→ Stored items
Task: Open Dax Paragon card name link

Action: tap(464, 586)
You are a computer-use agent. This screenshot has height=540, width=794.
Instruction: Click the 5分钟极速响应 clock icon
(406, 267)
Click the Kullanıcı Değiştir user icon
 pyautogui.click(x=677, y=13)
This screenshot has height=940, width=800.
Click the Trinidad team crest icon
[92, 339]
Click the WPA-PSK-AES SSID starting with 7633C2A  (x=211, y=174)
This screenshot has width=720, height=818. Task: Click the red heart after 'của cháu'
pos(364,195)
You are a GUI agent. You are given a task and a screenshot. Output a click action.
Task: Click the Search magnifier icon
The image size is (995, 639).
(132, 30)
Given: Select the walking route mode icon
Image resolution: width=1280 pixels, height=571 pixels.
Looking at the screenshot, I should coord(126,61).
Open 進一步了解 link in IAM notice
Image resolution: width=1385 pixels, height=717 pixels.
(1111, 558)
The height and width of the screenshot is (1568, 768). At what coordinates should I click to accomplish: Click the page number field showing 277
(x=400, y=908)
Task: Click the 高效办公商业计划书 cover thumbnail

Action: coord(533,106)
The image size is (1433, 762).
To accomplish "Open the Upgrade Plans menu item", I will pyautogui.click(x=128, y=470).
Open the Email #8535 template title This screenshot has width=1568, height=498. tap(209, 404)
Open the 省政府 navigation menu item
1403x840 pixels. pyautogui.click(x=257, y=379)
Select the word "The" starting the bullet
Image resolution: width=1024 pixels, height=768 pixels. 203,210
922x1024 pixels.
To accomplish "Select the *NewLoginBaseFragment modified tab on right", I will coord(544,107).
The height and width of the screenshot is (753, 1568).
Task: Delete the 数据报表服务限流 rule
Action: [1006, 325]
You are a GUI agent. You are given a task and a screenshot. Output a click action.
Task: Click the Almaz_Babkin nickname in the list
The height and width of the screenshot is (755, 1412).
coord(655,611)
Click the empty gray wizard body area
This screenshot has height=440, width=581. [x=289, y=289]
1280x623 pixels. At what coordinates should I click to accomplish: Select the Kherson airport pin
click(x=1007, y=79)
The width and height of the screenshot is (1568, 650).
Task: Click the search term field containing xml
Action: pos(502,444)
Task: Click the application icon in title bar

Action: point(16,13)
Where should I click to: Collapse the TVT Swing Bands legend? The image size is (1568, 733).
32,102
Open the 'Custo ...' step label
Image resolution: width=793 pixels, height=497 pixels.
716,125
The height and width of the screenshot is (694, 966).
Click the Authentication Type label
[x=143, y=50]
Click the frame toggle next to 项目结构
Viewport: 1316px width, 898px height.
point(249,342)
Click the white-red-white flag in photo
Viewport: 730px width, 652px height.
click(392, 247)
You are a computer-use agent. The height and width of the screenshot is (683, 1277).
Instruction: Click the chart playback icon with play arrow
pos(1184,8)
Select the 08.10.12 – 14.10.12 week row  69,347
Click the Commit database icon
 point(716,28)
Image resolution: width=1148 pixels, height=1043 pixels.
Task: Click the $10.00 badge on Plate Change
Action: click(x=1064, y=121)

→ WHAT YOU NEED TO DO
Line by line, output the records exactly as given.

→ ANSWER SPACE
Task: Open Dax Paragon card name link

Action: tap(464, 586)
You are a computer-use agent. This screenshot has height=540, width=794.
Instruction: Click the 5分钟极速响应 clock icon
(406, 267)
Click the Kullanıcı Değiştir user icon
 pyautogui.click(x=677, y=13)
This screenshot has height=940, width=800.
Click the Trinidad team crest icon
[92, 339]
Click the WPA-PSK-AES SSID starting with 7633C2A  (x=211, y=174)
This screenshot has width=720, height=818. Task: Click the red heart after 'của cháu'
pos(364,195)
You are a GUI agent. You are given a task and a screenshot. Output a click action.
Task: Click the Search magnifier icon
The image size is (995, 639).
(132, 30)
Given: Select the walking route mode icon
Image resolution: width=1280 pixels, height=571 pixels.
Looking at the screenshot, I should coord(126,61).
Open 進一步了解 link in IAM notice
Image resolution: width=1385 pixels, height=717 pixels.
(1111, 558)
The height and width of the screenshot is (1568, 768). At what coordinates should I click to accomplish: Click the page number field showing 277
(x=400, y=908)
Task: Click the 高效办公商业计划书 cover thumbnail

Action: coord(533,106)
The image size is (1433, 762).
To accomplish "Open the Upgrade Plans menu item", I will pyautogui.click(x=128, y=470).
Open the Email #8535 template title This screenshot has width=1568, height=498. tap(209, 404)
Open the 省政府 navigation menu item
1403x840 pixels. pyautogui.click(x=257, y=379)
Select the word "The" starting the bullet
Image resolution: width=1024 pixels, height=768 pixels. 203,210
922x1024 pixels.
To accomplish "Select the *NewLoginBaseFragment modified tab on right", I will coord(544,107).
The height and width of the screenshot is (753, 1568).
Task: Delete the 数据报表服务限流 rule
Action: [1006, 325]
You are a GUI agent. You are given a task and a screenshot. Output a click action.
Task: Click the Almaz_Babkin nickname in the list
The height and width of the screenshot is (755, 1412).
coord(655,611)
Click the empty gray wizard body area
This screenshot has height=440, width=581. [x=289, y=289]
1280x623 pixels. At what coordinates should I click to accomplish: Select the Kherson airport pin
click(x=1007, y=79)
The width and height of the screenshot is (1568, 650).
Task: Click the search term field containing xml
Action: pos(502,444)
Task: Click the application icon in title bar

Action: point(16,13)
Where should I click to: Collapse the TVT Swing Bands legend? The image size is (1568, 733).
32,102
Open the 'Custo ...' step label
Image resolution: width=793 pixels, height=497 pixels.
716,125
The height and width of the screenshot is (694, 966).
Click the Authentication Type label
[x=143, y=50]
Click the frame toggle next to 项目结构
Viewport: 1316px width, 898px height.
point(249,342)
Click the white-red-white flag in photo
Viewport: 730px width, 652px height.
click(392, 247)
You are a computer-use agent. The height and width of the screenshot is (683, 1277).
Instruction: Click the chart playback icon with play arrow
pos(1184,8)
Select the 08.10.12 – 14.10.12 week row  69,347
Click the Commit database icon
 point(716,28)
Image resolution: width=1148 pixels, height=1043 pixels.
Task: Click the $10.00 badge on Plate Change
Action: click(x=1064, y=121)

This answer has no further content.